Exercise

Exercise

Text Data

  • Load the data from ../../data/nao_station_monthly.txt. Mask every missing value. Therefore you will need the following parameters of the function np.genfromtxt:

    • skipt_header

    • missing_values

    • usemask

  • Restructure the loaded data as arrays. Create a time vector (1D-array) called time and a 1D data vector called nao. Use the code below to plot the NAO time series.

plt.plot(time, nao)
plt.xlabel('year')
plt.ylabel('nao')
plt.title('station based monthly NAO index');

NetCDF data

  • Open the dataset ../../data/CRUTEM.4.6.0.0.anomalies.nc

  • Inspect the content of the attributes dimensions and variables. How long are the dimensions longitude and time? Which unit and data type does the variable temperature_anomaly have and on which dimensions is it defined?

  • Read the last time step of the variable temperature_anomaly to the memory.

  • Compute the globally averaged temperature anomaly. The data is given in spherical coordinates. Therefore single data points need to be weighted with the cosine of the latitude in radians:

    \[t_{global} = \frac{1}{N M}\sum_{j=1}^M\sum_{i=1}^{N} t_{anom}(j, i) \cos(\theta(j))\]

    Try to use the broadcasting functionality and the mean function from numpy! Use the code below to plot the time series of globally averaged temperature anomaly.
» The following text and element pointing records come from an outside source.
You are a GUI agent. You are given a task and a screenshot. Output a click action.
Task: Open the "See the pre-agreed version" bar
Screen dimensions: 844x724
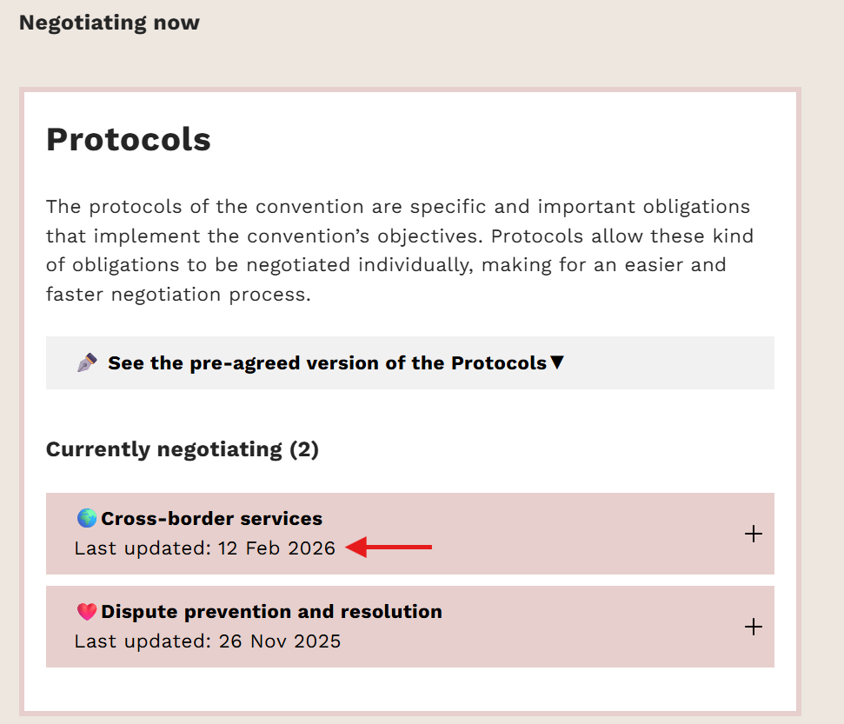[x=409, y=362]
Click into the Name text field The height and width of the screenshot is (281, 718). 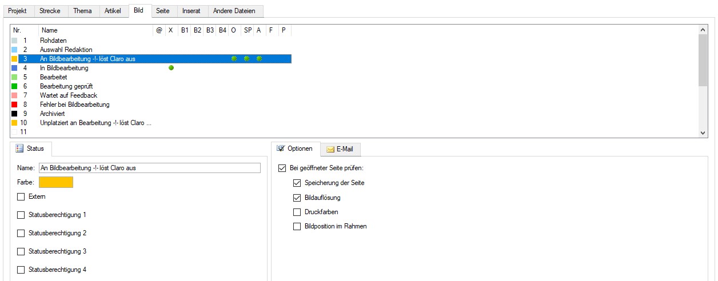tap(149, 168)
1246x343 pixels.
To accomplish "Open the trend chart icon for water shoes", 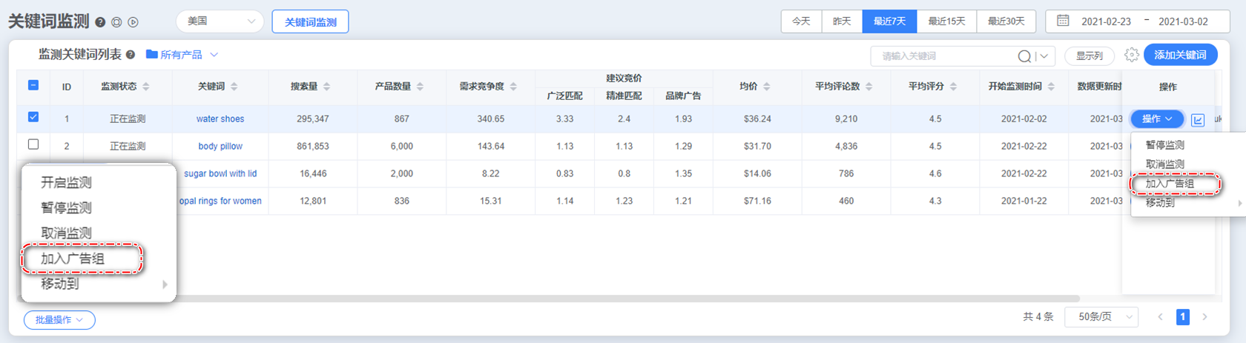I will coord(1198,119).
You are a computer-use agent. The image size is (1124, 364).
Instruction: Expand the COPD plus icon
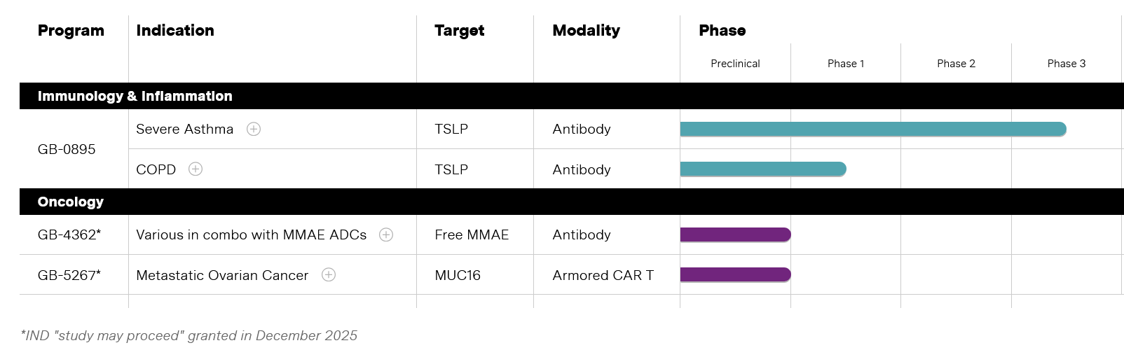pos(196,169)
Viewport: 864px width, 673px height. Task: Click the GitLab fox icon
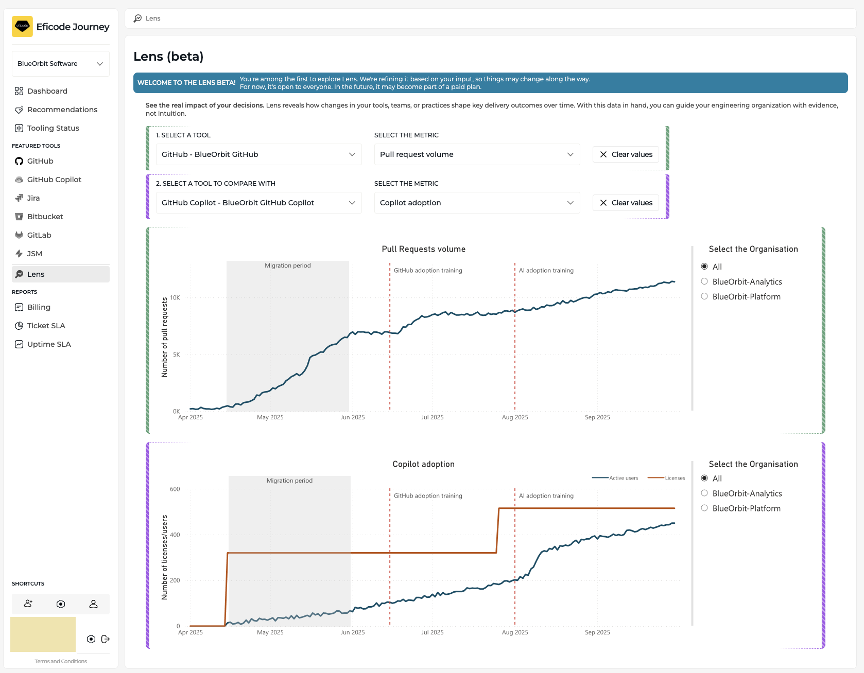19,235
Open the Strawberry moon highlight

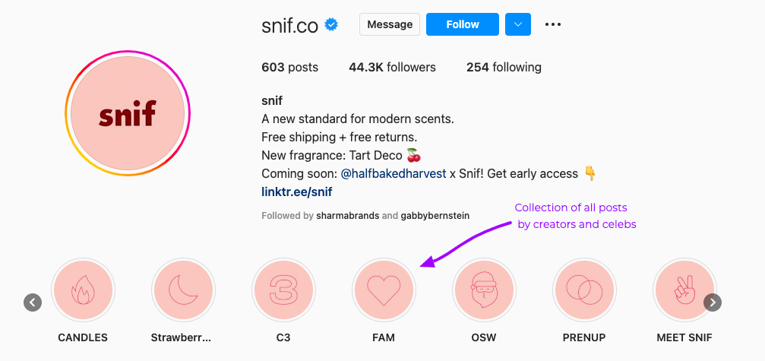point(183,290)
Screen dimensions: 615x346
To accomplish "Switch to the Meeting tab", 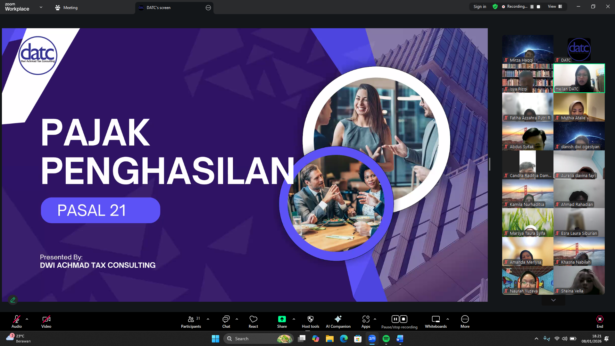I will pos(66,8).
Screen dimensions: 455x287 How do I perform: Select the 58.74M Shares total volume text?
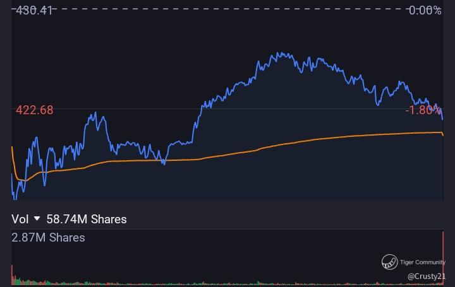click(x=87, y=219)
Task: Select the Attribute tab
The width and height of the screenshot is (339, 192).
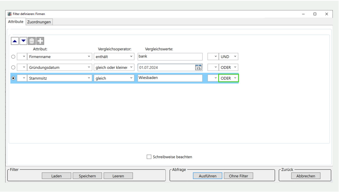Action: tap(16, 22)
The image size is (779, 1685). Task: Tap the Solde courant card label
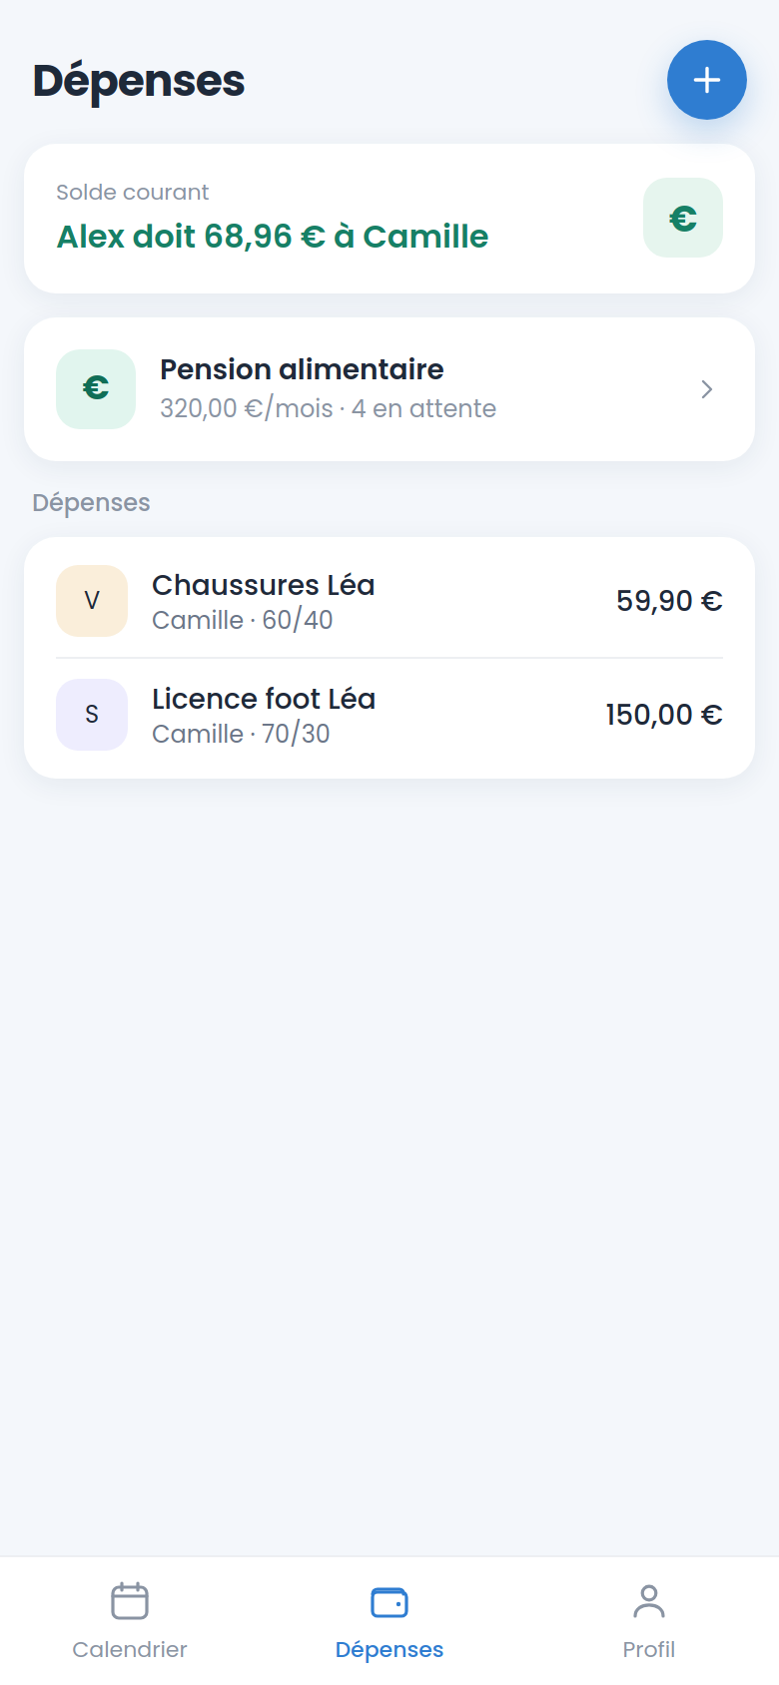pyautogui.click(x=133, y=192)
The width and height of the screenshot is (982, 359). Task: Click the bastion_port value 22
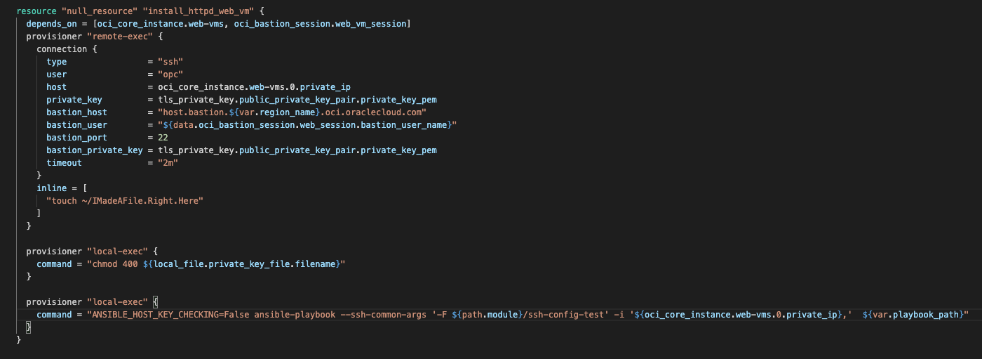pos(163,138)
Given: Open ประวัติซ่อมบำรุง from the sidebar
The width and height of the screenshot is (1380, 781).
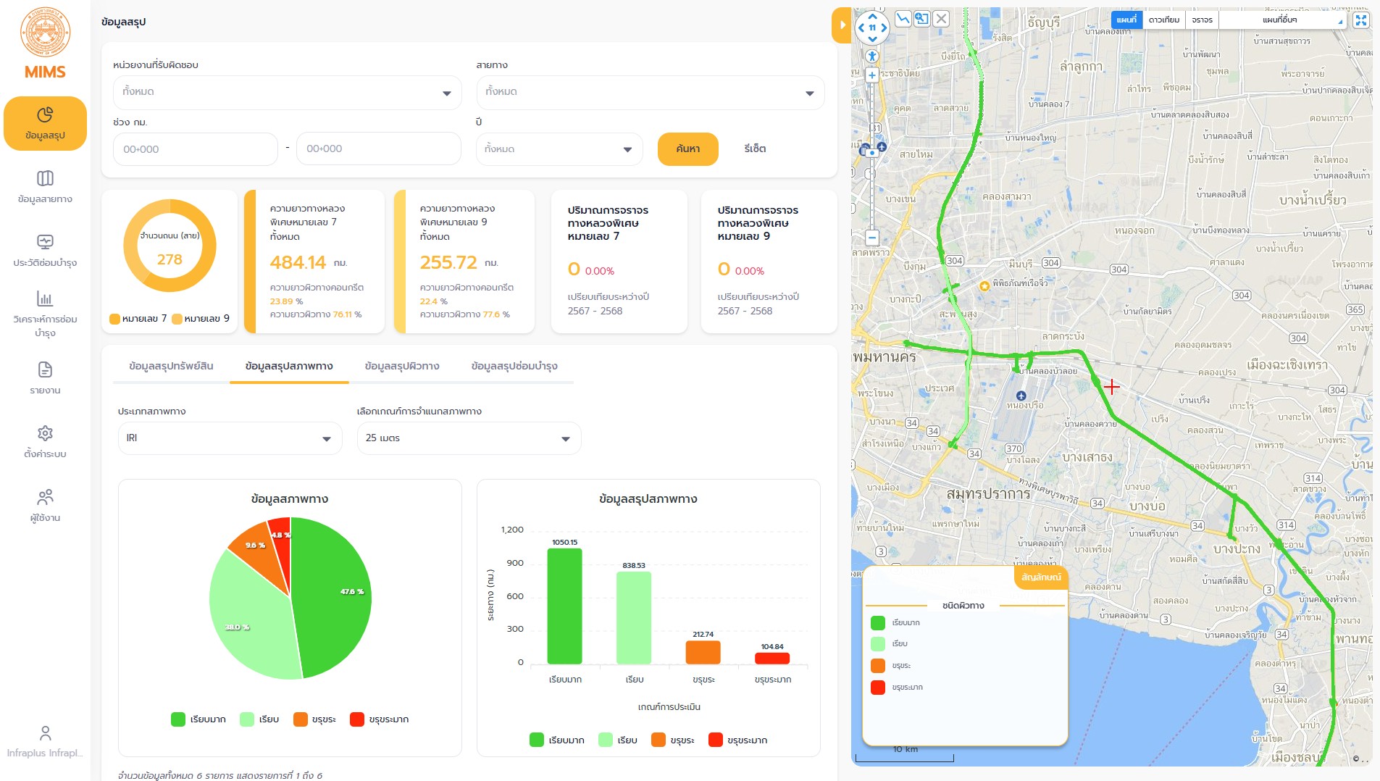Looking at the screenshot, I should tap(45, 251).
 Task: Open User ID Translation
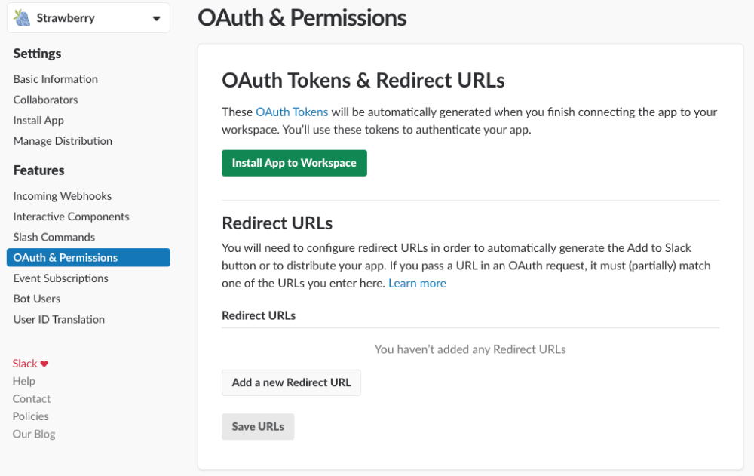coord(59,319)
# create a plotable time axis
# encode numerical time representation into datetime information
# comprehensible by matplotlib
time = nc.num2date(
    ds.variables['time'][:],
    units=ds.variables['time'].units,
    calendar=ds.variables['time'].calendar,
    only_use_cftime_datetimes=False,
    only_use_python_datetimes=True
)

plt.plot(time, t_global);
  • Write the computed global mean temperature anomaly time series from above with all necessary metadata as a NetCDF data set. Include as many information from the source data set as possible.

    Hint: To overwrite an existing data set, the argument clobber=True is needed for the creation of the data set.